* START Source text *

A 14-1 run by Tennessee doomed the Hawkeyes late as the Volunteers pulled away, 78-68, in the inaugural Women's Champion's Classic at the Barclays Center in Brooklyn, New York. Iowa led 67-64 with 4:38 left in the game before Tennessee's defense keyed the decisive run, as Iowa finished with 30 turnovers in the loss.
"I told the team, you're never going to win with 30 turnovers," said head coach Jan Jensen after the game. "But it was a one-possession game with three minutes left. And we had 27."
The loss is Iowa's first of the season and of the Jensen era; the Hawkeyes will bring an 8-1 record to Tuesday's Cy-Hawk Game.
THE DEEP THREE
1. Under Pressure. Any hope for Lucy Olsen being the panacea for Iowa's ball-control woes — and for opponents to ease up their press — was quickly dashed Saturday night, as Tennessee's press forced turnovers on Iowa's first three possessions.

* END Source text *
* START Stored rows *

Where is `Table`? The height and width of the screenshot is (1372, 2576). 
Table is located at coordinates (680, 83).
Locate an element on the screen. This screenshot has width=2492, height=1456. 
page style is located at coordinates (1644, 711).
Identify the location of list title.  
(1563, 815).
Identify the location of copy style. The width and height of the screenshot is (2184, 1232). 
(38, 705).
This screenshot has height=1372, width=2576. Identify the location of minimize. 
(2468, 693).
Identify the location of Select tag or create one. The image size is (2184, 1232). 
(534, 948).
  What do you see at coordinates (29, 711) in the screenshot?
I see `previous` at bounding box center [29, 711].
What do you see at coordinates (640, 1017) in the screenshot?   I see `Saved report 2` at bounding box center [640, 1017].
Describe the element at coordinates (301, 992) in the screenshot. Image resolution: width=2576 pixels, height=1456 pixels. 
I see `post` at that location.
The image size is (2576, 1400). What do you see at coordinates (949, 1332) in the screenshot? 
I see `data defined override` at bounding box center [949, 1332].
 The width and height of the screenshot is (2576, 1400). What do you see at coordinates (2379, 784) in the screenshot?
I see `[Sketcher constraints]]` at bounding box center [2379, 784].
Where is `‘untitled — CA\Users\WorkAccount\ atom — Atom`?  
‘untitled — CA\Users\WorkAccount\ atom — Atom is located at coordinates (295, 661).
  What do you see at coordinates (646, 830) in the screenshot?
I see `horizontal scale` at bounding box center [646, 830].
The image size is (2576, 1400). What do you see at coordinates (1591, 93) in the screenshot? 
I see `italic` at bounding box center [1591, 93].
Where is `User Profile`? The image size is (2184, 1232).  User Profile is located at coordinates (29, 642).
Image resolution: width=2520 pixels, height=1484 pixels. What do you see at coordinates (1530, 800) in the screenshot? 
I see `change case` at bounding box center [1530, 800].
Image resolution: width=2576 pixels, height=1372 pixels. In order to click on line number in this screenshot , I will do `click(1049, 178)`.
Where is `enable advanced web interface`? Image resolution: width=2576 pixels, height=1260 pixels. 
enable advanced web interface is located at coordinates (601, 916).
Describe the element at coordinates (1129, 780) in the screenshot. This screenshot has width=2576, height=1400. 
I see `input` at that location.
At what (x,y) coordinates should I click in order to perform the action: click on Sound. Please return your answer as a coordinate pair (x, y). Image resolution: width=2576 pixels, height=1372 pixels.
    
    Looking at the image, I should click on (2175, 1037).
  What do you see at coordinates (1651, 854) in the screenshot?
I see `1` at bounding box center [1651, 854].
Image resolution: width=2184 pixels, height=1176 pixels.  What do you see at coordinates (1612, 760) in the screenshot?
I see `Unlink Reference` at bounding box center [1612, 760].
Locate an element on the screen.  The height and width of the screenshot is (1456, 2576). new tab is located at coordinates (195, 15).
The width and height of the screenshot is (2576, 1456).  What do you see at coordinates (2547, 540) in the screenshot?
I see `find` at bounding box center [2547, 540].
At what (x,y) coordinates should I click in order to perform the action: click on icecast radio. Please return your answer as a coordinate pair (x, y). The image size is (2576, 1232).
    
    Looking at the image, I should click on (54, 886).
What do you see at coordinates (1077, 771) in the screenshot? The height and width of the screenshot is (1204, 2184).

* END Stored rows *

__Task instructions__. Reproduce the passage from the recap of Iowa's loss to Tennessee, beginning at "A 14-1 run by" and stopping after "Tuesday's Cy-Hawk Game.".

__The output__.
A 14-1 run by Tennessee doomed the Hawkeyes late as the Volunteers pulled away, 78-68, in the inaugural Women's Champion's Classic at the Barclays Center in Brooklyn, New York. Iowa led 67-64 with 4:38 left in the game before Tennessee's defense keyed the decisive run, as Iowa finished with 30 turnovers in the loss.
"I told the team, you're never going to win with 30 turnovers," said head coach Jan Jensen after the game. "But it was a one-possession game with three minutes left. And we had 27."
The loss is Iowa's first of the season and of the Jensen era; the Hawkeyes will bring an 8-1 record to Tuesday's Cy-Hawk Game.